Homeowners benefit from this twice: First, there are significantly lower refinancing costs for the next two years. Second, mortgage holders can switch back to a Saron mortgage within two years as long as it offers better terms than a fixed-rate mortgage at that time.
However, the time window for a change may be relatively short. St. First of all, lower rates for shorter maturities of two to four years are only justified if the SNB reduces its key interest rate quickly and sharply, Thomas Stucki, investment manager of Wales Kantonalbank (SGKB), told Cash.ch. He says it could happen. . If the SNB waits longer, swap rates and therefore fixed-rate mortgage prices will rise again, even though they are no longer likely to reach the current base interest rate of 1.75 per cent.
If swap rates increase accordingly, the interest rate advantage of the short-term fixed-rate mortgage over the Saron mortgage will decrease again or sooner or later disappear completely again.
This is due, among other things, to the still relatively high Swiss inflation rate. Stucki explained that the risk of inflation rising again to two percent in Switzerland remains relatively high, and that domestic inflation in particular is likely to remain in the two percent range for a longer period.
Therefore, the SNB could easily wait until next year to lower the interest rate and only lower it in 2025. In this scenario, the Saron mortgage will remain an expensive refinancing option for homeowners over the next twelve months.
Rate cut speculation has run rampant in European money markets after French central bank governor Francois Villeroy de Galhau recently confirmed the European Central Bank’s (ECB) intention to start cutting interest rates faster than expected this year. Accordingly, the euro came under pressure to regain value against the franc. A rising franc would put further pressure on the local export industry and possibly contribute to a further economic slowdown in Switzerland.

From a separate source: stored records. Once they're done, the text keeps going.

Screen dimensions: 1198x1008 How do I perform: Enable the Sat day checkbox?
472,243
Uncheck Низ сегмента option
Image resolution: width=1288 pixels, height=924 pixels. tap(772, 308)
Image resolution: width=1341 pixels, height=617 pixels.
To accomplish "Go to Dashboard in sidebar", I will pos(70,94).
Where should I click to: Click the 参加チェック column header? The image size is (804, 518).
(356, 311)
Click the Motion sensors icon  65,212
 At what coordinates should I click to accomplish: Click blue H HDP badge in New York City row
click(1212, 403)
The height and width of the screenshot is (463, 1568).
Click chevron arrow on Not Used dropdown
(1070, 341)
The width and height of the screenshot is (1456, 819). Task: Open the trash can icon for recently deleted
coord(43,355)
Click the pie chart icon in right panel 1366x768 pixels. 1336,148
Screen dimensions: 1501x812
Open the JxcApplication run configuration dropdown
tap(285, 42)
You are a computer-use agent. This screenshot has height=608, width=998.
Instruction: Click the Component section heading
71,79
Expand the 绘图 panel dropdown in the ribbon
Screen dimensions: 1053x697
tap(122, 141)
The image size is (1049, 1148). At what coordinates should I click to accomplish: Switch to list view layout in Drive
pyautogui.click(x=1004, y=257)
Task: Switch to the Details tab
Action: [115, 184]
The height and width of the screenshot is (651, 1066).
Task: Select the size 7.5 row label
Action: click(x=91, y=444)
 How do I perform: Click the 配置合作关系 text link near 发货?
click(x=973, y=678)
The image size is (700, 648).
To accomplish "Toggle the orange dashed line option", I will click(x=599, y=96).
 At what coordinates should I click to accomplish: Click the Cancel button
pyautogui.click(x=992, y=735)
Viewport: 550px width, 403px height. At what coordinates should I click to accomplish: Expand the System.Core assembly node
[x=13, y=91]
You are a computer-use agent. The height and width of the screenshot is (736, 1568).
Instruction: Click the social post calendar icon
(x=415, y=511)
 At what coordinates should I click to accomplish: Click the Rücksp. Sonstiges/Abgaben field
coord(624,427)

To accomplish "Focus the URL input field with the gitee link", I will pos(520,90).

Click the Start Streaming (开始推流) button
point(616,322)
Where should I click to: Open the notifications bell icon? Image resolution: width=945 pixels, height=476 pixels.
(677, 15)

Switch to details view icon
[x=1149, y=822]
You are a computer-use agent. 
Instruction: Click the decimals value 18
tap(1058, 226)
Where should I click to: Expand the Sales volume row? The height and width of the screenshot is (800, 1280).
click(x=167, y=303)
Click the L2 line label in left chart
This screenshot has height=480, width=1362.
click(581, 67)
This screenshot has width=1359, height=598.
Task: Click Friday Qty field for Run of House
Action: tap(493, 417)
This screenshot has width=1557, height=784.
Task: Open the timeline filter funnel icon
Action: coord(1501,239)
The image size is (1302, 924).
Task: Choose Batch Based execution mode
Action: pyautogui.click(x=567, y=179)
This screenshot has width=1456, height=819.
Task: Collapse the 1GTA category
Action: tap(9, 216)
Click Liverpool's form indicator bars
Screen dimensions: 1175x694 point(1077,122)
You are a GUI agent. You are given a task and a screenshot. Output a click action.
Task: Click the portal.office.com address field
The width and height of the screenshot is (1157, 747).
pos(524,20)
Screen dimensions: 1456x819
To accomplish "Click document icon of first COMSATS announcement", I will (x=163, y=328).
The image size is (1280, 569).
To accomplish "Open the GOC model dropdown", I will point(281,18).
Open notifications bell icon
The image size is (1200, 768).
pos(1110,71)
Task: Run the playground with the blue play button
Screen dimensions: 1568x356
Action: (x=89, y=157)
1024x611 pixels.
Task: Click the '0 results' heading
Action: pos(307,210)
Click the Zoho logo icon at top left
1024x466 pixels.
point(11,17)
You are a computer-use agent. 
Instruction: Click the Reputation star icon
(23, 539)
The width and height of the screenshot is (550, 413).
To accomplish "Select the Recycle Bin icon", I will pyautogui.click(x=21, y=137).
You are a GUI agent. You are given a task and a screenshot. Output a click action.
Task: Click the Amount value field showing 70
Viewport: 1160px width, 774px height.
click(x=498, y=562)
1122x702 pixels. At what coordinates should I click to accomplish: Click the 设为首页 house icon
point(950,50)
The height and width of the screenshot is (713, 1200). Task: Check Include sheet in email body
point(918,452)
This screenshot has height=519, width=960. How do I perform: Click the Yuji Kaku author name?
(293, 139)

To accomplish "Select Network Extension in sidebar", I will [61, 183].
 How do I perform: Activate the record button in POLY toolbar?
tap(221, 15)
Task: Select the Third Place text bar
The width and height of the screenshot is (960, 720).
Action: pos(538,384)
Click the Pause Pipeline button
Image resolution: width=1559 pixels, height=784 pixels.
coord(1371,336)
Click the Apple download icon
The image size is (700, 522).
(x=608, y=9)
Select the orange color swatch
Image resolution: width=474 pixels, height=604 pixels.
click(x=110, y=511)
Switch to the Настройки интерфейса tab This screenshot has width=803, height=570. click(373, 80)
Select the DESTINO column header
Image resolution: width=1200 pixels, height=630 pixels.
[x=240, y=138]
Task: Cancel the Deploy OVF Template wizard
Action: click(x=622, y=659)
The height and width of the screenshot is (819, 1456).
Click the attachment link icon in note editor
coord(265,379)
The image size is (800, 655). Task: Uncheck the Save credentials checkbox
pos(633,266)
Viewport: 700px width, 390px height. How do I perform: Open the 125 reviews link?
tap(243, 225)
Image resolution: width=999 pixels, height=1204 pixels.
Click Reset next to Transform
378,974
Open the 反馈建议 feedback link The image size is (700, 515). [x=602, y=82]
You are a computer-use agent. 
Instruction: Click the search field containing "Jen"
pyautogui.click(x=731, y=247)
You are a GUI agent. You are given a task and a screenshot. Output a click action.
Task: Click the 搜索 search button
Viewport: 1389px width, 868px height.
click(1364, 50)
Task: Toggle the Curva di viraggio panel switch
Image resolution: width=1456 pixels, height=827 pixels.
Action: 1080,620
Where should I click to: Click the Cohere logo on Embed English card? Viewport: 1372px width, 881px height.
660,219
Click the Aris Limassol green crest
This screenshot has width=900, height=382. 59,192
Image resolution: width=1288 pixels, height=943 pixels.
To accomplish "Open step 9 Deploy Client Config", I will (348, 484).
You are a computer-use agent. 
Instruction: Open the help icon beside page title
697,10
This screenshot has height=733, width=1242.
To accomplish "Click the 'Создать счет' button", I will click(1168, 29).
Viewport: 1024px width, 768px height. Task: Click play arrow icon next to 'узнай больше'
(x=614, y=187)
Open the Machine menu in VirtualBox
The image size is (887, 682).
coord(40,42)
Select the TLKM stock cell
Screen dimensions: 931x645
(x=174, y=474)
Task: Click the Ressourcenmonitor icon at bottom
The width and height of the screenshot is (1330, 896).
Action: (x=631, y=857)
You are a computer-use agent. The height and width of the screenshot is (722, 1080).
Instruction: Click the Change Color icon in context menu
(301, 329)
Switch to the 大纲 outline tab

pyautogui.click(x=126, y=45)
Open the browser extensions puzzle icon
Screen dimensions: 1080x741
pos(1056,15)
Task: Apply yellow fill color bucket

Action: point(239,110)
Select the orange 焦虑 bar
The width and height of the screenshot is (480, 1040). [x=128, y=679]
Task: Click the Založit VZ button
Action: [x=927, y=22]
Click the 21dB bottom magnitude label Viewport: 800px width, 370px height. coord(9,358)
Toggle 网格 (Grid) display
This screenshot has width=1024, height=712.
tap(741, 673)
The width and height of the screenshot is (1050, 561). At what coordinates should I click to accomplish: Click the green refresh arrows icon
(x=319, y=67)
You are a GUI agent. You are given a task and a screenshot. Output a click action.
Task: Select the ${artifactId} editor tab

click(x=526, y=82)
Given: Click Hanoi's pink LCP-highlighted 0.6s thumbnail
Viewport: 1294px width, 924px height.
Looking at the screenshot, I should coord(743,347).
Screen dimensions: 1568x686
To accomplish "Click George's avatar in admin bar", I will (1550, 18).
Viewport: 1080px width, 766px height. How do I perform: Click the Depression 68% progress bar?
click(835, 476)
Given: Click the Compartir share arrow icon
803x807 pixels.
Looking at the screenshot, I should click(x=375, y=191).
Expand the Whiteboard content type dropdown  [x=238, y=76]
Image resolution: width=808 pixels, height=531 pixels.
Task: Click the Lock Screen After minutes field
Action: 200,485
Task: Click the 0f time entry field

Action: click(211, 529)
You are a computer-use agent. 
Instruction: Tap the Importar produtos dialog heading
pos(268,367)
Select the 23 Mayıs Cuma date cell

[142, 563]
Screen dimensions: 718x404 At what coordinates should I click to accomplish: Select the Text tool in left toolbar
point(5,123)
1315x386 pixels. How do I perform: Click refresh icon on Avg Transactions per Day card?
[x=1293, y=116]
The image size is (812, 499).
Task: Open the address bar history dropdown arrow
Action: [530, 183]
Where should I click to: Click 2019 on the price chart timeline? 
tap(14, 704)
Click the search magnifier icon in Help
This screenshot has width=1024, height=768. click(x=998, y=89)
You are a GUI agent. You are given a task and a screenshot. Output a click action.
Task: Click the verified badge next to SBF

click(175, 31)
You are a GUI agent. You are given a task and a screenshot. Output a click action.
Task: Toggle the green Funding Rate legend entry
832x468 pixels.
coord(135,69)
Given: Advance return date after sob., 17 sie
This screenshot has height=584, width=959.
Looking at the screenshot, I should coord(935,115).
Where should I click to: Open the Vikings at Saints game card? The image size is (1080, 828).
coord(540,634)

Stucki also notes that only further appreciation of the franc could trigger an early rate cut by the SNB. In this case, Saron mortgages will become cheaper again and more attractive compared to fixed-rate mortgages – but only if swap rates do not fall at the same time.
As a reminder: Swap rates form the price basis for granting fixed-rate mortgages. Bank margin calculated separately for each customer is also added to the swap rate. Together, this results in a fixed interest rate mortgage.
Source :Blick
I’m Tim David and I work as an author for 24 Instant News, covering the Market section. With a Bachelor’s Degree in Journalism, my mission is to provide accurate, timely and insightful news coverage that helps our readers stay informed about the latest trends in the market. My writing style is focused on making complex economic topics easy to understand for everyone.